Des fouilles au Vieux-Pays
  Entretien
Rencontre avec Cristina Gonçalves-Buissart l'archéologue au service Patrimoine du département de la Seine-Saint-Denis et responsable des fouilles réalisées actuellement au Vieux-Pays, sur l’emplacement de la future maison d’accueil pour les personnes dépendantes.

Fouilles au Vieux-Pays
Pouvez-vous présenter le terrain sur lequel les fouilles sont engagées ?
Il s’agit d’un emplacement qui est situé au Vieux-Pays, allée des Tilleuls, et qui accueillera prochainement un équipement destiné aux personnes âgées dépendantes et notamment celles touchées par la maladie d’Alzheimer. Préalablement à sa construction, un diagnostic concernant l’intérêt archéologique du lieu a été établi. Le Centre départemental d’archéologie a été mandaté pour réaliser les fouilles qui vont s’étaler jusqu’en mai. Cet espace s’étend sur 10 000 m2, mais la fouille n’en recouvre en fait que 4 000 car nous n’intervenons que sur la partie sud, celle qui va être concernée par les travaux. Ce qui est intéressant dans ce travail, c’est qu’il s’inscrit dans la continuité des fouilles opérées à proximité directe du site, notamment en 1980 et 1998. Cela nous permet d’avoir une vision complète de l’évolution du village entre le IXe et le XIVe siècle.

Quel type de découvertes avez-vous fait sur les lieux ?
La plupart des zones mises à jour étaient dédiées à l’activité et au travail. Elles concernent une frange chronologique qui va de l’époque mérovingienne (du Ve au VIIIe siècle) jusqu’aux XIIIe et XIVe siècles. Nous avons notamment découvert de nombreuses traces d’activités artisanales, comme des silos de conservation du grain. Il faut savoir qu’ici, les occupations ne se superposent pas : on ne trouve donc pas de choses plus anciennes au fur et à mesure que l’on creuse. Nous découvrons par exemple une fosse datant d’une période tandis que le trou qui lui est voisin peut remonter à une époque différente. Le terrain a été occupé pendant 9 siècles, ce qui explique cette variété. 
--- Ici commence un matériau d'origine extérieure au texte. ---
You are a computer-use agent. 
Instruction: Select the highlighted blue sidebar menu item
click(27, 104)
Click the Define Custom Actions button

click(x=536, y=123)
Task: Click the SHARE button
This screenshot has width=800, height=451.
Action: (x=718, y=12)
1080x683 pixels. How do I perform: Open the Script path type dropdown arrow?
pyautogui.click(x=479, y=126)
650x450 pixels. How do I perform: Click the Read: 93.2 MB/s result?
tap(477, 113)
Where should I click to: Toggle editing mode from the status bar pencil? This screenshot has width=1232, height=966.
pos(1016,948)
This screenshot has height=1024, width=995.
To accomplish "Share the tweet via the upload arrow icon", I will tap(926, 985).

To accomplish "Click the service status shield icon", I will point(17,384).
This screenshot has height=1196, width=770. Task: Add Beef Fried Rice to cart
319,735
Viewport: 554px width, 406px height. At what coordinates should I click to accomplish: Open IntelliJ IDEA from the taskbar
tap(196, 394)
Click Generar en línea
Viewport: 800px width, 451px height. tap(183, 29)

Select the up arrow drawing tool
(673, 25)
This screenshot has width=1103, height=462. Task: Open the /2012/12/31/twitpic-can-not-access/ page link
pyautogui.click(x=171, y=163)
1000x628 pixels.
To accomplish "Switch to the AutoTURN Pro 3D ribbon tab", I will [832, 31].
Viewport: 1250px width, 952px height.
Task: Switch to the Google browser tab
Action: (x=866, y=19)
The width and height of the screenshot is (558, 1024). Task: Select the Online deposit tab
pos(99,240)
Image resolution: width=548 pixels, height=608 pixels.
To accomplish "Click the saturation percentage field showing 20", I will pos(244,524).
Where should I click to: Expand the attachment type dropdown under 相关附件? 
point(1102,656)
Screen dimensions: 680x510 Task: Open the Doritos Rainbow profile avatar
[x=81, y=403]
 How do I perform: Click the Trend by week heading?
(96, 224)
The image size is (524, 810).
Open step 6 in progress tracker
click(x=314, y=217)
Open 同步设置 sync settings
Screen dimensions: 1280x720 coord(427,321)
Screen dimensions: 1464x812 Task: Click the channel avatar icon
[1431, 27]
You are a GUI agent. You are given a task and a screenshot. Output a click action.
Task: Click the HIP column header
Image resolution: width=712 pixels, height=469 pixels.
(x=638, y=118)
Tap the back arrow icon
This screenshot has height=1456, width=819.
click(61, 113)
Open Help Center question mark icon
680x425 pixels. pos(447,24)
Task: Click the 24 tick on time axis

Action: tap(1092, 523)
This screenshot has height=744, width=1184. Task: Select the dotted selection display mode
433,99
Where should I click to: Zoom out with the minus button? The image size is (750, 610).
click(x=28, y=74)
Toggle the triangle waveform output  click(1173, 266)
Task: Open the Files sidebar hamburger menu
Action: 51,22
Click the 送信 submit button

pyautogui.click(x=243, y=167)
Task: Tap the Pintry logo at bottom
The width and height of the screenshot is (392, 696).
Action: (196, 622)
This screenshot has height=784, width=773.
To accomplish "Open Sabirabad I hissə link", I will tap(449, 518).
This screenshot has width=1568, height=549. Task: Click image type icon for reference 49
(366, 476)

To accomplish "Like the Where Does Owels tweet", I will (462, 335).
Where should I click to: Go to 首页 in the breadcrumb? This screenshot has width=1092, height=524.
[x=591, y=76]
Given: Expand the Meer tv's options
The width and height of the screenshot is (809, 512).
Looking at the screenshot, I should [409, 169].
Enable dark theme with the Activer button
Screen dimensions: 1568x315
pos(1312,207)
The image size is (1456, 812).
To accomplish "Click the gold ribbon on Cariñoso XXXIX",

Qu’est-ce exactement qu’un silo ?
C’est un lieu permettant de conserver les productions agricoles d’une récolte à l’autre. On creusait des trous pour y mettre les graines avant de les reboucher. Les bords pourrissaient, mais pas l’intérieur. Il n’y avait pas de réfrigérateurs à l’époque. Au fond de ces fosses, nous trouvons aujourd’hui des graines enterrées. Peut-être y avait-il également des systèmes de grenier surélevés, mais nous n’en avons plus trace. L’empreinte de poteaux dans la terre permet d’émettre cette hypothèse. Le bois ayant disparu avec le temps, c’est en identifiant des empreintes plus sombres dans le sol que nous pouvons repérer de telles structures. Il s’agit en quelque sorte d’une image en négatif. Nous avons également trouvé des fossés qui divisaient le terrain en secteurs. Ils permettaient de distinguer des parcelles d’activités différentes. Vous pouviez par exemple avoir des silos d’un côté et de l’élevage de l’autre. 

Y-a-t-il d’autres traces de ces activités artisanales ?
Oui, nous avons également découvert des fonds de cabanes. Ce sont des structures qui servaient soit d’habitation, soit (et c’est plus probable) pour des activités artisanales telles que le tissage. Protégées par de petites toitures, les personnes pouvaient s’y abriter de la pluie ou des intempéries. A l’époque du Haut Moyen Age, les habitations étaient en bois. Il n’en reste donc plus que la trace des poteaux dans la terre. Après les fouilles, nous allons d’ailleurs tenter d’en restituer la forme à partir des empreintes que nous avons trouvées.

Vous avez également mis à jour 2 sépultures mérovingiennes…
Oui, et cela constitue une découverte assez inattendue car nous n’en avions pas trouvé lors de la fouille de 1998. Il s’agit de deux sépultures d’enfants accolées l’une à l’autre. Ils ont été enterrés avec leur biens : boucles d’oreilles, boucles de ceinture… C’est la présence de ces bijoux qui nous permet de dater ces tombes à l’époque mérovingienne. Ensuite, à partir de Charlemagne (époque carolingienne), on s’est mis à enterrer les morts dans des cimetières et c’est aussi à cette époque que l’on a cessé de les mettre en terre avec leur mobilier, car l’église interdisait cette pratique. 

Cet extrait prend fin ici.